> **EXERCISE DIRECTIONS**:
A word-for-word repeat of the records below is what this calls for.

======

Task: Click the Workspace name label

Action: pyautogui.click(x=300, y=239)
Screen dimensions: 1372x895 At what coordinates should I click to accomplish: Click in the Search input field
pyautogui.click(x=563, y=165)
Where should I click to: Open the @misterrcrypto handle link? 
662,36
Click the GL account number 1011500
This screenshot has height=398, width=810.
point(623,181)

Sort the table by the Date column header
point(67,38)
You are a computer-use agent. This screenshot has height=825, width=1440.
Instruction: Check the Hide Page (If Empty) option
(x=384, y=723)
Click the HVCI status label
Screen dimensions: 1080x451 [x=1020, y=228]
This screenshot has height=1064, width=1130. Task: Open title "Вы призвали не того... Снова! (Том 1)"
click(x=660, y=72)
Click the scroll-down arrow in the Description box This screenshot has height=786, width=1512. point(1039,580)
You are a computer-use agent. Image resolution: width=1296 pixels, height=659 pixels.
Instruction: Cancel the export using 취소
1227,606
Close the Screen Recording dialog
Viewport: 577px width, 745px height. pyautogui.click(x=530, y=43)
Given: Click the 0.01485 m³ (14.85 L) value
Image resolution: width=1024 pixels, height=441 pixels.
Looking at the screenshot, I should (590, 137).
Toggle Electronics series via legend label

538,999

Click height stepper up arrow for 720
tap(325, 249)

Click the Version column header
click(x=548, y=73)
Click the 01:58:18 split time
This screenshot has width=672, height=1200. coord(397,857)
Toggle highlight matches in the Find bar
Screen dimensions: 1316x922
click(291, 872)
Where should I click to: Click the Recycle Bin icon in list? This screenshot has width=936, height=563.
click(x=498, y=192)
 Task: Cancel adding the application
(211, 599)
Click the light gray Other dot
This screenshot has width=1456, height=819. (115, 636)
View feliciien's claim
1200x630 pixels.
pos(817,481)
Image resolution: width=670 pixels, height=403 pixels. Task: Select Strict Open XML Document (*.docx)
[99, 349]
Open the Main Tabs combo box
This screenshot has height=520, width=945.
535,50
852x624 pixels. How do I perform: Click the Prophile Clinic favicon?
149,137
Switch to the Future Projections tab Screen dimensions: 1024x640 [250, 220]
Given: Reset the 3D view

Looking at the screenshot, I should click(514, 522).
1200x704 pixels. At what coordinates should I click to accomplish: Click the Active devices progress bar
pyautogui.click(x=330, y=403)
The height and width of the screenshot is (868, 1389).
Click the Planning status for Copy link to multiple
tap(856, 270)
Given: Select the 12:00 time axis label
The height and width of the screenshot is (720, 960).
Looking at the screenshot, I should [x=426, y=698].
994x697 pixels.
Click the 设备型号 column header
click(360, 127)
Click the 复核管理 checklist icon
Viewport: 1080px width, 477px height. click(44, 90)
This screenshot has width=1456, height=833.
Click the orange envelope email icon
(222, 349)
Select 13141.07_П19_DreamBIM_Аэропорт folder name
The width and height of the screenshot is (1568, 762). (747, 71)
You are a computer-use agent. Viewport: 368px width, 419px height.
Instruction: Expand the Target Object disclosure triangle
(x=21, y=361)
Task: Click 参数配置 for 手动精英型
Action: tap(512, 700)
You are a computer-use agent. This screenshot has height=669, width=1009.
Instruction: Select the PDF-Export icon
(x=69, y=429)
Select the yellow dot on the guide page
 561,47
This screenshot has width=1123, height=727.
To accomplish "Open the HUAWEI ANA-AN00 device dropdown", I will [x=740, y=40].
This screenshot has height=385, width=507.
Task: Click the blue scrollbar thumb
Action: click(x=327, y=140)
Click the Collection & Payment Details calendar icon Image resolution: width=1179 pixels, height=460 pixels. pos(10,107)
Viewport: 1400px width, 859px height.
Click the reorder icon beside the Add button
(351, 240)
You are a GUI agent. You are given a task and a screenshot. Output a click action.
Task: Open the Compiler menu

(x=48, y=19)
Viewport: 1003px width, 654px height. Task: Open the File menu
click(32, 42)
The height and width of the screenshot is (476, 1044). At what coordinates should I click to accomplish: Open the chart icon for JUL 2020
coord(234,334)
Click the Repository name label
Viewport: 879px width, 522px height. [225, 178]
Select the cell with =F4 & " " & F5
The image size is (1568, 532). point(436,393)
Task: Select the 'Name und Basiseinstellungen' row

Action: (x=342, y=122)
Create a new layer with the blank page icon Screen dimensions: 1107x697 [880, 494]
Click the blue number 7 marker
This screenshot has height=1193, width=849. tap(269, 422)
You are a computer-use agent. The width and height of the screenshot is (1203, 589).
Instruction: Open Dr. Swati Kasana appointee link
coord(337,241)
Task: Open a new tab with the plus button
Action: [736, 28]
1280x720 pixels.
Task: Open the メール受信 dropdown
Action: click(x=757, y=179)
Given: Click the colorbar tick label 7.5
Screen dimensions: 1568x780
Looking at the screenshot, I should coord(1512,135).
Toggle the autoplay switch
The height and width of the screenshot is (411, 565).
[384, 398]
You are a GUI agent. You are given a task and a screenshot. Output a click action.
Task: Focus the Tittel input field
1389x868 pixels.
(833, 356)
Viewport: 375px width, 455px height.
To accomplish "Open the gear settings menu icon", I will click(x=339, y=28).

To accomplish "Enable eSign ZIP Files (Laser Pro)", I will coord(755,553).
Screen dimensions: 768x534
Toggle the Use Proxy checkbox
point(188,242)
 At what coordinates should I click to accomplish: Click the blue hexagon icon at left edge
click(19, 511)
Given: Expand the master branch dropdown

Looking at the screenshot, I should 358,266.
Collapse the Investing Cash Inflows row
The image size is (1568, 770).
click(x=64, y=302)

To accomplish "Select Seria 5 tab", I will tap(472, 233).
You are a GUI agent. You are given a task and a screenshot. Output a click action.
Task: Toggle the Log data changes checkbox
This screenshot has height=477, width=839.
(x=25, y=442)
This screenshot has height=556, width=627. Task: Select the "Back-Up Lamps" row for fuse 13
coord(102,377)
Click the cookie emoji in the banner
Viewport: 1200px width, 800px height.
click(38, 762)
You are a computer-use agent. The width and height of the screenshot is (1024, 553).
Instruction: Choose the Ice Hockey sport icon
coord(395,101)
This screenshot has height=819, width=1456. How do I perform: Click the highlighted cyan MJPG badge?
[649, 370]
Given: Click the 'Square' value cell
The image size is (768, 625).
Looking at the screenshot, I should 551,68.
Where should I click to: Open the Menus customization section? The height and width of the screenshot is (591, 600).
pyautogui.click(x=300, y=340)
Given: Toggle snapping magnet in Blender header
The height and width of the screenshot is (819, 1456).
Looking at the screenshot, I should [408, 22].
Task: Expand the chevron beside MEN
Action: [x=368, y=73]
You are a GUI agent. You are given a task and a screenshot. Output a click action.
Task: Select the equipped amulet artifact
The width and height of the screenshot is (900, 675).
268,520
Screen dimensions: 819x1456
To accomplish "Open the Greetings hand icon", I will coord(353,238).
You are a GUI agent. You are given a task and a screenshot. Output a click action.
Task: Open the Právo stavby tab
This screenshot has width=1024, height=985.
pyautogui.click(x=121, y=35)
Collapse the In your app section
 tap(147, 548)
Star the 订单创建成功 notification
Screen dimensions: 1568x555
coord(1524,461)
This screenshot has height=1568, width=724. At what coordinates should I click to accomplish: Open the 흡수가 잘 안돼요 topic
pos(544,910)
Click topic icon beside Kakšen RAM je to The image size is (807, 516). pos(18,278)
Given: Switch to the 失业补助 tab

======

> **ANSWER FOR THIS EXERCISE**:
Task: Click the Workspace name label

Action: pyautogui.click(x=300, y=239)
Screen dimensions: 1372x895 At what coordinates should I click to accomplish: Click in the Search input field
pyautogui.click(x=563, y=165)
Where should I click to: Open the @misterrcrypto handle link? 
662,36
Click the GL account number 1011500
This screenshot has height=398, width=810.
point(623,181)

Sort the table by the Date column header
point(67,38)
You are a computer-use agent. This screenshot has height=825, width=1440.
Instruction: Check the Hide Page (If Empty) option
(x=384, y=723)
Click the HVCI status label
Screen dimensions: 1080x451 [x=1020, y=228]
This screenshot has height=1064, width=1130. Task: Open title "Вы призвали не того... Снова! (Том 1)"
click(x=660, y=72)
Click the scroll-down arrow in the Description box This screenshot has height=786, width=1512. point(1039,580)
You are a computer-use agent. Image resolution: width=1296 pixels, height=659 pixels.
Instruction: Cancel the export using 취소
1227,606
Close the Screen Recording dialog
Viewport: 577px width, 745px height. pyautogui.click(x=530, y=43)
Given: Click the 0.01485 m³ (14.85 L) value
Image resolution: width=1024 pixels, height=441 pixels.
Looking at the screenshot, I should (590, 137).
Toggle Electronics series via legend label

538,999

Click height stepper up arrow for 720
tap(325, 249)

Click the Version column header
click(x=548, y=73)
Click the 01:58:18 split time
This screenshot has width=672, height=1200. coord(397,857)
Toggle highlight matches in the Find bar
Screen dimensions: 1316x922
click(291, 872)
Where should I click to: Click the Recycle Bin icon in list? This screenshot has width=936, height=563.
click(x=498, y=192)
 Task: Cancel adding the application
(211, 599)
Click the light gray Other dot
This screenshot has width=1456, height=819. (115, 636)
View feliciien's claim
1200x630 pixels.
pos(817,481)
Image resolution: width=670 pixels, height=403 pixels. Task: Select Strict Open XML Document (*.docx)
[99, 349]
Open the Main Tabs combo box
This screenshot has height=520, width=945.
535,50
852x624 pixels. How do I perform: Click the Prophile Clinic favicon?
149,137
Switch to the Future Projections tab Screen dimensions: 1024x640 [250, 220]
Given: Reset the 3D view

Looking at the screenshot, I should click(514, 522).
1200x704 pixels. At what coordinates should I click to accomplish: Click the Active devices progress bar
pyautogui.click(x=330, y=403)
The height and width of the screenshot is (868, 1389).
Click the Planning status for Copy link to multiple
tap(856, 270)
Given: Select the 12:00 time axis label
The height and width of the screenshot is (720, 960).
Looking at the screenshot, I should [x=426, y=698].
994x697 pixels.
Click the 设备型号 column header
click(360, 127)
Click the 复核管理 checklist icon
Viewport: 1080px width, 477px height. click(44, 90)
This screenshot has width=1456, height=833.
Click the orange envelope email icon
(222, 349)
Select 13141.07_П19_DreamBIM_Аэропорт folder name
The width and height of the screenshot is (1568, 762). (747, 71)
You are a computer-use agent. Viewport: 368px width, 419px height.
Instruction: Expand the Target Object disclosure triangle
(x=21, y=361)
Task: Click 参数配置 for 手动精英型
Action: tap(512, 700)
You are a computer-use agent. This screenshot has height=669, width=1009.
Instruction: Select the PDF-Export icon
(x=69, y=429)
Select the yellow dot on the guide page
 561,47
This screenshot has width=1123, height=727.
To accomplish "Open the HUAWEI ANA-AN00 device dropdown", I will [x=740, y=40].
This screenshot has height=385, width=507.
Task: Click the blue scrollbar thumb
Action: click(x=327, y=140)
Click the Collection & Payment Details calendar icon Image resolution: width=1179 pixels, height=460 pixels. pos(10,107)
Viewport: 1400px width, 859px height.
Click the reorder icon beside the Add button
(351, 240)
You are a GUI agent. You are given a task and a screenshot. Output a click action.
Task: Open the Compiler menu

(x=48, y=19)
Viewport: 1003px width, 654px height. Task: Open the File menu
click(32, 42)
The height and width of the screenshot is (476, 1044). At what coordinates should I click to accomplish: Open the chart icon for JUL 2020
coord(234,334)
Click the Repository name label
Viewport: 879px width, 522px height. [225, 178]
Select the cell with =F4 & " " & F5
The image size is (1568, 532). point(436,393)
Task: Select the 'Name und Basiseinstellungen' row

Action: (x=342, y=122)
Create a new layer with the blank page icon Screen dimensions: 1107x697 [880, 494]
Click the blue number 7 marker
This screenshot has height=1193, width=849. tap(269, 422)
You are a computer-use agent. The width and height of the screenshot is (1203, 589).
Instruction: Open Dr. Swati Kasana appointee link
coord(337,241)
Task: Open a new tab with the plus button
Action: [736, 28]
1280x720 pixels.
Task: Open the メール受信 dropdown
Action: click(x=757, y=179)
Given: Click the colorbar tick label 7.5
Screen dimensions: 1568x780
Looking at the screenshot, I should coord(1512,135).
Toggle the autoplay switch
The height and width of the screenshot is (411, 565).
[384, 398]
You are a GUI agent. You are given a task and a screenshot. Output a click action.
Task: Focus the Tittel input field
1389x868 pixels.
(833, 356)
Viewport: 375px width, 455px height.
To accomplish "Open the gear settings menu icon", I will click(x=339, y=28).

To accomplish "Enable eSign ZIP Files (Laser Pro)", I will coord(755,553).
Screen dimensions: 768x534
Toggle the Use Proxy checkbox
point(188,242)
 At what coordinates should I click to accomplish: Click the blue hexagon icon at left edge
click(19, 511)
Given: Expand the master branch dropdown

Looking at the screenshot, I should 358,266.
Collapse the Investing Cash Inflows row
The image size is (1568, 770).
click(x=64, y=302)

To accomplish "Select Seria 5 tab", I will tap(472, 233).
You are a GUI agent. You are given a task and a screenshot. Output a click action.
Task: Toggle the Log data changes checkbox
This screenshot has height=477, width=839.
(x=25, y=442)
This screenshot has height=556, width=627. Task: Select the "Back-Up Lamps" row for fuse 13
coord(102,377)
Click the cookie emoji in the banner
Viewport: 1200px width, 800px height.
click(38, 762)
You are a computer-use agent. The width and height of the screenshot is (1024, 553).
Instruction: Choose the Ice Hockey sport icon
coord(395,101)
This screenshot has height=819, width=1456. How do I perform: Click the highlighted cyan MJPG badge?
[649, 370]
Given: Click the 'Square' value cell
The image size is (768, 625).
Looking at the screenshot, I should 551,68.
Where should I click to: Open the Menus customization section? The height and width of the screenshot is (591, 600).
pyautogui.click(x=300, y=340)
Given: Toggle snapping magnet in Blender header
The height and width of the screenshot is (819, 1456).
Looking at the screenshot, I should [408, 22].
Task: Expand the chevron beside MEN
Action: [x=368, y=73]
You are a GUI agent. You are given a task and a screenshot. Output a click action.
Task: Select the equipped amulet artifact
The width and height of the screenshot is (900, 675).
268,520
Screen dimensions: 819x1456
To accomplish "Open the Greetings hand icon", I will coord(353,238).
You are a GUI agent. You are given a task and a screenshot. Output a click action.
Task: Open the Právo stavby tab
This screenshot has width=1024, height=985.
pyautogui.click(x=121, y=35)
Collapse the In your app section
 tap(147, 548)
Star the 订单创建成功 notification
Screen dimensions: 1568x555
coord(1524,461)
This screenshot has height=1568, width=724. At what coordinates should I click to accomplish: Open the 흡수가 잘 안돼요 topic
pos(544,910)
Click topic icon beside Kakšen RAM je to The image size is (807, 516). pos(18,278)
Given: Switch to the 失业补助 tab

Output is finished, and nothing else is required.